- **Required work**:
Retype, word for word, every line of the records below starting at the one that contains "Open the Select variant dropdown" and ending at the one that contains "Open the Audio menu"; include both of those lines and nothing more.
----------
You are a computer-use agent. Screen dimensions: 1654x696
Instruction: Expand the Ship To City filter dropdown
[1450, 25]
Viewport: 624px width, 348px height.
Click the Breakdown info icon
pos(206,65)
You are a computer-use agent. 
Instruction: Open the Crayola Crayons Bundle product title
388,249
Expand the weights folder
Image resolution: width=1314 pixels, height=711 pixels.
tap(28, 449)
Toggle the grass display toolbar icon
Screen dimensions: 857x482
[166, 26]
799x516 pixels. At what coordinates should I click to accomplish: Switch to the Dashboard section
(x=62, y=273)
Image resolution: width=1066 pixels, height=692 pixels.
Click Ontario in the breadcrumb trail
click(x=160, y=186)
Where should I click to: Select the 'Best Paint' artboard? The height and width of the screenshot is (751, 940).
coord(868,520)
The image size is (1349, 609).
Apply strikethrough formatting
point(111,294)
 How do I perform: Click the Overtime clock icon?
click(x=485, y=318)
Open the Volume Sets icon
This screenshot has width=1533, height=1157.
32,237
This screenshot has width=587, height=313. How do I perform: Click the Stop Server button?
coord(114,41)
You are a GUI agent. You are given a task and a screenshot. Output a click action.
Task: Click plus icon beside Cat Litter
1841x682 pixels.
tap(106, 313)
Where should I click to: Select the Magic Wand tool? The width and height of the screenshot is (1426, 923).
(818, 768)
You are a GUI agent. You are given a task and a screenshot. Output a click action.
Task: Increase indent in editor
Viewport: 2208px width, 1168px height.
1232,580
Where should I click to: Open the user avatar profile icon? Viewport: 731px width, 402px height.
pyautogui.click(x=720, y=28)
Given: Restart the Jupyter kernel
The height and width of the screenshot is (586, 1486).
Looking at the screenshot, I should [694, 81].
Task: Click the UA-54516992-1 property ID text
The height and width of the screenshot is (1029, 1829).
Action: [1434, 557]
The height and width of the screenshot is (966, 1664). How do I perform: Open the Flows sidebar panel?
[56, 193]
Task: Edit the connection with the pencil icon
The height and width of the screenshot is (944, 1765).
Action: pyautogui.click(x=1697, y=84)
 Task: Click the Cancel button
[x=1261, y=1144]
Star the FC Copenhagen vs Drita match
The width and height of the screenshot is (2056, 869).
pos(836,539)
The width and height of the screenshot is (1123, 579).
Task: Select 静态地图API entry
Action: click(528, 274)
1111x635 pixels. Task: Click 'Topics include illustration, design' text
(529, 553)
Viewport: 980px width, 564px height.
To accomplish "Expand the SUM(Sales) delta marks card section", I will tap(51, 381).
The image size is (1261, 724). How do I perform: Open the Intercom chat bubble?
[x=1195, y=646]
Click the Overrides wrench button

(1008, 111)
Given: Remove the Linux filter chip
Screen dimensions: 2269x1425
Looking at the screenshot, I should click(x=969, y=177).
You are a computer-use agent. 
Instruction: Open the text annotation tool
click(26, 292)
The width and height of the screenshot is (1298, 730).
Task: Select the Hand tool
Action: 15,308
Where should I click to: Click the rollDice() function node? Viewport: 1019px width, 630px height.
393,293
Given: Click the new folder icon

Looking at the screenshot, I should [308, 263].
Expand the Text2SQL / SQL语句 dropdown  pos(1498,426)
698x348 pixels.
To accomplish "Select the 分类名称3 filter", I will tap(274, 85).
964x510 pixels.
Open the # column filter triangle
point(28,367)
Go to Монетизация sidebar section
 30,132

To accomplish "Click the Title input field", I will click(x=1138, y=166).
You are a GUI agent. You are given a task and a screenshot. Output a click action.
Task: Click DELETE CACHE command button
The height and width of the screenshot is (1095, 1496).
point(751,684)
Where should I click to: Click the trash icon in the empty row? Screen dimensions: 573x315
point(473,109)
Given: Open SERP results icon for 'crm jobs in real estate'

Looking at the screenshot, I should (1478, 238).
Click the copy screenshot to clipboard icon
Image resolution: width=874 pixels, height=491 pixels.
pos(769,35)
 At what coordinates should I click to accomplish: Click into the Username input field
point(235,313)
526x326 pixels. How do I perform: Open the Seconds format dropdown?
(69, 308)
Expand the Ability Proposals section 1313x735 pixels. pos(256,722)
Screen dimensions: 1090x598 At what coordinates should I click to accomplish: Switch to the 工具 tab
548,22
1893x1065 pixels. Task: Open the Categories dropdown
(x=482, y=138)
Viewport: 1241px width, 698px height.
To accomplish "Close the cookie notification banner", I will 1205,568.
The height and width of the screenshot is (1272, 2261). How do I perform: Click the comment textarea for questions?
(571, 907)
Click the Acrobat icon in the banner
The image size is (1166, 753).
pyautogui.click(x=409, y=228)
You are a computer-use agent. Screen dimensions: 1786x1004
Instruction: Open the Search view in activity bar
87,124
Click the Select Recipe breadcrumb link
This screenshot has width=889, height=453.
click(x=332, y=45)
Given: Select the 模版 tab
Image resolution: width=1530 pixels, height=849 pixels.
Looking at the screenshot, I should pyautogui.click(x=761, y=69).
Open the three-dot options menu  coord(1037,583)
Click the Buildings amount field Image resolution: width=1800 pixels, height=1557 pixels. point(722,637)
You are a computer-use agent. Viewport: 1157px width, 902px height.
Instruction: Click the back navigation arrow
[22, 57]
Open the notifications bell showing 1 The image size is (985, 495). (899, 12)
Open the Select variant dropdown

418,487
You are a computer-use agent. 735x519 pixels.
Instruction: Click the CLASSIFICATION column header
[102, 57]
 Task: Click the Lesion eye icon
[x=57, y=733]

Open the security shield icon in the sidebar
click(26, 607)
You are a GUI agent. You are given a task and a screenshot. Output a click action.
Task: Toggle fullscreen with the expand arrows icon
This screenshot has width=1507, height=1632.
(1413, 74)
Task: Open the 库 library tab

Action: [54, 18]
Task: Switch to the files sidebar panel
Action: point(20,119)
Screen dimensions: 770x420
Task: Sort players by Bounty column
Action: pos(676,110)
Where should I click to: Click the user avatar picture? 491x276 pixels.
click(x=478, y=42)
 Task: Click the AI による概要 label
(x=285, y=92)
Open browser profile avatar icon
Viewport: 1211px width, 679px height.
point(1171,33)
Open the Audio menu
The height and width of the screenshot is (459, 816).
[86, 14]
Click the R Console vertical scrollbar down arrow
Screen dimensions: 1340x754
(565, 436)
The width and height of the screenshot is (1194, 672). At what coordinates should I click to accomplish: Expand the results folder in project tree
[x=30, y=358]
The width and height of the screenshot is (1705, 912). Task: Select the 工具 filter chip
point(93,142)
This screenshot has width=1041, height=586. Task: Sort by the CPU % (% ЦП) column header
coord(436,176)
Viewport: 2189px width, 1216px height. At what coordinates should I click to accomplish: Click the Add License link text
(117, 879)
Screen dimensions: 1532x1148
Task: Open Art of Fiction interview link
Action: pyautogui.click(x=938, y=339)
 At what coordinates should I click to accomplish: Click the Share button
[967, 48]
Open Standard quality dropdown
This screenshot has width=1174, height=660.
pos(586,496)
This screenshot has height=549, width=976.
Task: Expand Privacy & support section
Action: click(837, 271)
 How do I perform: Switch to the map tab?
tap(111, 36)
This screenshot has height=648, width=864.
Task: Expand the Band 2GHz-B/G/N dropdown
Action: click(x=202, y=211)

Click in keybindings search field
----------
- **Written response**:
Open the Select variant dropdown

418,487
You are a computer-use agent. 735x519 pixels.
Instruction: Click the CLASSIFICATION column header
[102, 57]
 Task: Click the Lesion eye icon
[x=57, y=733]

Open the security shield icon in the sidebar
click(26, 607)
You are a GUI agent. You are given a task and a screenshot. Output a click action.
Task: Toggle fullscreen with the expand arrows icon
This screenshot has width=1507, height=1632.
(1413, 74)
Task: Open the 库 library tab

Action: [54, 18]
Task: Switch to the files sidebar panel
Action: point(20,119)
Screen dimensions: 770x420
Task: Sort players by Bounty column
Action: pos(676,110)
Where should I click to: Click the user avatar picture? 491x276 pixels.
click(x=478, y=42)
 Task: Click the AI による概要 label
(x=285, y=92)
Open browser profile avatar icon
Viewport: 1211px width, 679px height.
point(1171,33)
Open the Audio menu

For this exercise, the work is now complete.